> [Given data]
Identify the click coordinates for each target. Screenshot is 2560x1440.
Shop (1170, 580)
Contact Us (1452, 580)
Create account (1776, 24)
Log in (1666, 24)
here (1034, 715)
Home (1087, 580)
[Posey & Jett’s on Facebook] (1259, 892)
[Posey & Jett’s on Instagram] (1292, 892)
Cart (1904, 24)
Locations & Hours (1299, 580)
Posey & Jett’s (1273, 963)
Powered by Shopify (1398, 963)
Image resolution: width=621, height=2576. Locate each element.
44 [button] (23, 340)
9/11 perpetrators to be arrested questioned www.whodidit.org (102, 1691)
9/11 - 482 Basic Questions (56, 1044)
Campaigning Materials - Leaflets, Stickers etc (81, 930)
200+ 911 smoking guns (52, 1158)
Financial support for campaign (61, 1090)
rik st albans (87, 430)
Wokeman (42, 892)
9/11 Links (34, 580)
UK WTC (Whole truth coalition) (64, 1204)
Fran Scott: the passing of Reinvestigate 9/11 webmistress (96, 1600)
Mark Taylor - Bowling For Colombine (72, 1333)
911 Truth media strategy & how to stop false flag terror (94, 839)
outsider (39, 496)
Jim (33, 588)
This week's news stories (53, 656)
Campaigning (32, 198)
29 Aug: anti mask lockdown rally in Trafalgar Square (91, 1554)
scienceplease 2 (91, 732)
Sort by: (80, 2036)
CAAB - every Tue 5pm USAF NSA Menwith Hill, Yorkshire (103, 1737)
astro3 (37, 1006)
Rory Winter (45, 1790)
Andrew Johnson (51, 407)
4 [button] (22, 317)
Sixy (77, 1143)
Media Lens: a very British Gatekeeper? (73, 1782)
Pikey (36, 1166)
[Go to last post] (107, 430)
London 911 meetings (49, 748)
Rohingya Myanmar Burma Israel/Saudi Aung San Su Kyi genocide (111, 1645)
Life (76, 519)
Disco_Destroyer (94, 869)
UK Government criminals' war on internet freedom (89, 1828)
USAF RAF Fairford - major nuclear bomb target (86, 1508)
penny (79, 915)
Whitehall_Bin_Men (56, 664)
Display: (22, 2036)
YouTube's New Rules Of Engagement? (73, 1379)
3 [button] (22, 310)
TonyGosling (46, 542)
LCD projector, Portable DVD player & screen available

> [Exercise requirements] Everything from the line with "Rory Winter (45, 1790)" down to the last line of the data above should be returned exactly, with both ends kept and nothing added.

> [Exercise result]
Rory Winter (45, 1790)
Andrew Johnson (51, 407)
4 [button] (22, 317)
Sixy (77, 1143)
Media Lens: a very British Gatekeeper? (73, 1782)
Pikey (36, 1166)
[Go to last post] (107, 430)
London 911 meetings (49, 748)
Rohingya Myanmar Burma Israel/Saudi Aung San Su Kyi genocide (111, 1645)
Life (76, 519)
Disco_Destroyer (94, 869)
UK Government criminals' war on internet freedom (89, 1828)
USAF RAF Fairford - major nuclear bomb target (86, 1508)
penny (79, 915)
Whitehall_Bin_Men (56, 664)
Display: (22, 2036)
YouTube's New Rules Of Engagement? (73, 1379)
3 [button] (22, 310)
TonyGosling (46, 542)
LCD projector, Portable DVD player & screen available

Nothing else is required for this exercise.